Crawfish Etoufee Recipe – The Classic Stick-to-Your-Ribs Cajun Seafood Dish

Etouffee signifies “covered,” or, in other words that Cajuns have idealized in quite a bit of their cooking. Like gumbo, yet with a thicker consistency and some variety of fixings and flavors, etouffee is an exemplary Cajun dish that is fiery (it’s Cajun), generous, and tasty. best seafood boil near me

This etouffee formula utilizes crayfish as it’s fish meat of decision. Today, crayfish are ordinarily gathered for purchaser utilization. They are gotten wild in their common environment, at that point at that point held in tanks of clean water for 1 to 2 days. This enhances their flavor by expelling the sloppy taste that wild crayfish bring. 
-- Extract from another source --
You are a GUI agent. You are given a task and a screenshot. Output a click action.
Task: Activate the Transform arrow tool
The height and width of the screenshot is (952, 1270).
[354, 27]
1/4 glass unsalted margarine

1/4 glass vegetable or canola oil

1/2 glass universally handy flour

2 mugs cleaved onion

1 glass celery

1 green ringer pepper, cleaved

2 garlic cloves, minced

1 narrows leaf

3/4 teaspoon salt

1/4 teaspoon ground dark pepper

1/4 teaspoon cayenne pepper

1/4 teaspoon white pepper

3 mugs crayfish or other fish stock

1 pound crayfish tails, whitened

1/2 glass cut green onions

1 tablespoon minced crisp parsley

cooked rice


In a cast-press skillet, warm the oil and margarine together over medium-high warmth. Sprinkle in the flour, and blend always until the point that the roux turns into a profound chocolate-dark colored shading.

Include the onion, celery, chime pepper, garlic, cove leaf, salt, high contrast pepper, and cayenne. Expel from warmth and keep on mixing until the sizzling stops.

Warmth the fish stock in an extensive, substantial pan or Dutch broiler. Include spoonfuls of the roux and vegetable blend to the stock, mixing after every expansion. At the point when all the roux blend has been completely joined, lessen the warmth and stew for around 20 minutes.

Now, the etouffee can be made ahead and refrigerated, yet rewarm it before proceeding.

Include the crayfish tails, and stew another 6 to 8 minutes, until the point that the tails are cooked through. Mix in the green onions and parsley, and expel the crayfish etouffee from the warmth. Serve it quickly over the cooked rice.

Billy is the author and proofreader for Food in Texas, a site committed to the festival of customary hand crafted Texas Food. With straightforward formulas and cooking thoughts that draw out the best in great Texas cooking, Food in Texas is making its very own culinary inheritance.